# [Physics] Intuition behind differential operators as the basis vectors of a manifold (space-time)

differential-geometrydifferentiationgeneral-relativityspacetimeVector Fields

I understand that in order to provide a basis for every point in space-time, the differential operators, $\partial_\mu$ (or partial derivative operator with respect to each one of the curvilinear coordinates in the manifold, i.e. $\left\{\frac{\partial}{\partial x^0}, \frac{\partial}{\partial x^1}, \frac{\partial}{\partial x^2},\frac{\partial}{\partial x^3}\right\}$) are typically chosen.

The actual function, $f$, is not explicitly stated, but it is understood that there would be a linear operator would coefficients $A^\mu$, such that at any point $p$

$$A^\mu\,\partial_\mu\; f\;\Big\vert_p$$

$\partial_\mu$ are the coordinate basis.

The basis of the dual space $V^*$ are the differential form $dx^\mu$, such that when the basis of $V$ are "fed" into the basis of the dual, $\frac{\partial}{\partial x^\mu}\,dx^\nu=\delta^\nu_\mu.$

I kind of get this idea, but I have problems visualizing $\partial_\mu$ as arrow vectors. Are there any visual aids?
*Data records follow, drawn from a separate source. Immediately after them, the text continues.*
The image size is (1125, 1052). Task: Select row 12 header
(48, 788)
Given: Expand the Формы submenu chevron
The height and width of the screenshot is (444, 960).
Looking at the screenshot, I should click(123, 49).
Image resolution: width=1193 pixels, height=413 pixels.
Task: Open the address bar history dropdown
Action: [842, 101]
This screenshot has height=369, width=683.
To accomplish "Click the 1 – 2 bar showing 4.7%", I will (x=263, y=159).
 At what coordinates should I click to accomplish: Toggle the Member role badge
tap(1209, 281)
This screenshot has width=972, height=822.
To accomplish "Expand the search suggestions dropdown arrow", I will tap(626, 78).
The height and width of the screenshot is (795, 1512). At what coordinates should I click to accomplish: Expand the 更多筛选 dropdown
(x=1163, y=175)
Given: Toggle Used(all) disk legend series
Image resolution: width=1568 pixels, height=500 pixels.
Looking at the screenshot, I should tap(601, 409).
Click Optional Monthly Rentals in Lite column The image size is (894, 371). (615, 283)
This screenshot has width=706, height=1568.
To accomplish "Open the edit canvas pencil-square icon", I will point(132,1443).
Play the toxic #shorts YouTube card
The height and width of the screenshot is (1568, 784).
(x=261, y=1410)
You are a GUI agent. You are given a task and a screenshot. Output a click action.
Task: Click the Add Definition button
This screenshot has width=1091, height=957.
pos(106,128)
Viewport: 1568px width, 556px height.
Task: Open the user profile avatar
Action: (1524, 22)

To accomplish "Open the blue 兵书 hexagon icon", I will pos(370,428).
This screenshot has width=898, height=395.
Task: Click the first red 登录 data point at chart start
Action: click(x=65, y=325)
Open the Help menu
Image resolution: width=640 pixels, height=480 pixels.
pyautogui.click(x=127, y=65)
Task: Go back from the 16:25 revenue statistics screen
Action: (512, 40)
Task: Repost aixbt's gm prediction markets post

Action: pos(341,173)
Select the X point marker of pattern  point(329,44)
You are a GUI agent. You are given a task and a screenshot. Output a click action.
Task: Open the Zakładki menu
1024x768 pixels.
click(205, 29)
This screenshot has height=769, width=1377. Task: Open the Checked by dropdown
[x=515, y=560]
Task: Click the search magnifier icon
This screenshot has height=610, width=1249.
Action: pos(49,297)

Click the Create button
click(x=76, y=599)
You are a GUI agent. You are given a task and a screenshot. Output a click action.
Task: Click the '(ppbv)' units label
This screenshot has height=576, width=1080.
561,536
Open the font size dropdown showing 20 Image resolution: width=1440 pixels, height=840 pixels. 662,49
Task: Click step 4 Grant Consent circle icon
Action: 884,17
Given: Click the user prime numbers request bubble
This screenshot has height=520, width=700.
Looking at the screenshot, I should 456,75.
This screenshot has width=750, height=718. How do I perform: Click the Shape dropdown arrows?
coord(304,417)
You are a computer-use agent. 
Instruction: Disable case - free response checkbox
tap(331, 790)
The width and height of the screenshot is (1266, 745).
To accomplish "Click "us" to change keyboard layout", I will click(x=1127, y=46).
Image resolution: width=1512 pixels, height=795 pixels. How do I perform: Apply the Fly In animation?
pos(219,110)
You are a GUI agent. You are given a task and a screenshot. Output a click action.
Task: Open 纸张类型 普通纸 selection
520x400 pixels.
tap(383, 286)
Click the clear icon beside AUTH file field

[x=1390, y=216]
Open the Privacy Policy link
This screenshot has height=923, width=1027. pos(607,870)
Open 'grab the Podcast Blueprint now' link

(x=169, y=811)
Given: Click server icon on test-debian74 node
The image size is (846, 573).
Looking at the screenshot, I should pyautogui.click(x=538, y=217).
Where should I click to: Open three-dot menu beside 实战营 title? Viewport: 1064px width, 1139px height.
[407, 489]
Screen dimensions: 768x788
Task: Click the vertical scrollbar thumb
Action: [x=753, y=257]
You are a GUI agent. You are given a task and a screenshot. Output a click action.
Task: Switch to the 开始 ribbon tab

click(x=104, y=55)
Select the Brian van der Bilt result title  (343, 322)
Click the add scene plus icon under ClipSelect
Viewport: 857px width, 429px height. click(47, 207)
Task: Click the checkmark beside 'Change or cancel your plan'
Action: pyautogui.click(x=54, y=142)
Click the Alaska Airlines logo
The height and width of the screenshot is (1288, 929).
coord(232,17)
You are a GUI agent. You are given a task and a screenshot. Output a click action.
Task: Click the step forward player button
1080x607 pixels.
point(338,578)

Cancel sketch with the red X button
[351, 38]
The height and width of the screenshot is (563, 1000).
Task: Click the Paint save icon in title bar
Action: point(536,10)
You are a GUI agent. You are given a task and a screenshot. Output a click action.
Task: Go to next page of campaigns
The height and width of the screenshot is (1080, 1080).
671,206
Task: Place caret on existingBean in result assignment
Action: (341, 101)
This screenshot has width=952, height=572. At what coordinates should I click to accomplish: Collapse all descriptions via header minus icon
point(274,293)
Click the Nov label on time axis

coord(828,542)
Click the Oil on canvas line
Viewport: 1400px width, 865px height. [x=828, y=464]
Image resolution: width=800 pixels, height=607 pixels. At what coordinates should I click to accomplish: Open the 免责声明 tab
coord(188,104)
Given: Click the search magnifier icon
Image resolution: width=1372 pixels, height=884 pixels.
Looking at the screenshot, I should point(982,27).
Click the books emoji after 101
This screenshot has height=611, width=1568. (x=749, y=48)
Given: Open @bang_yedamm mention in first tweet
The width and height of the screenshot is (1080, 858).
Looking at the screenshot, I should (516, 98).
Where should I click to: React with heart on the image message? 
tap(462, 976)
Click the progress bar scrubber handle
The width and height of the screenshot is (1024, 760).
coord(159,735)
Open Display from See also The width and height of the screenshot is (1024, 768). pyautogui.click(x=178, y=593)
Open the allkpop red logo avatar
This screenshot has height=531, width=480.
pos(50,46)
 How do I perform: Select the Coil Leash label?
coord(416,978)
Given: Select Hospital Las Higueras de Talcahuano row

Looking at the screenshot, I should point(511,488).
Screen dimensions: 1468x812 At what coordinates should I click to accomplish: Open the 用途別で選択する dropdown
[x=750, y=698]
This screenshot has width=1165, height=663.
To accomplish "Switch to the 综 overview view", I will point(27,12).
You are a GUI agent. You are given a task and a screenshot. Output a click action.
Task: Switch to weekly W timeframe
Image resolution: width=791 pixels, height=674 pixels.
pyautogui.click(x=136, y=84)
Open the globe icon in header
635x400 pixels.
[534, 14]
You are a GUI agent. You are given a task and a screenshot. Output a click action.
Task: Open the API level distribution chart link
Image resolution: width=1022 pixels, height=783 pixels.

Let $f$ be a smooth function on Euclidean space, and let $a$ be a vector. The point $P$ can be translated by $a$ into $P+a$. The translation acts on the function by an operator $\hat{T}_a$ as $$(\hat{T}_a[f])(P)=f(P+a).$$ If $\epsilon$ is an "infinitesimal", then $f(P+\epsilon a)$ is expanded as $$f(P+\epsilon a)=f(P)+\frac{\partial f}{\partial x^\mu}|_{x=P}a^\mu\epsilon+O(\epsilon^2),$$ but $f(P+\epsilon a)=(\hat T_{\epsilon a}[f])(P)$, so the operator that translates by $\epsilon a$ is given as $$\hat T_{\epsilon a}=1+\epsilon a^\mu\frac{\partial}{\partial x^\mu}.$$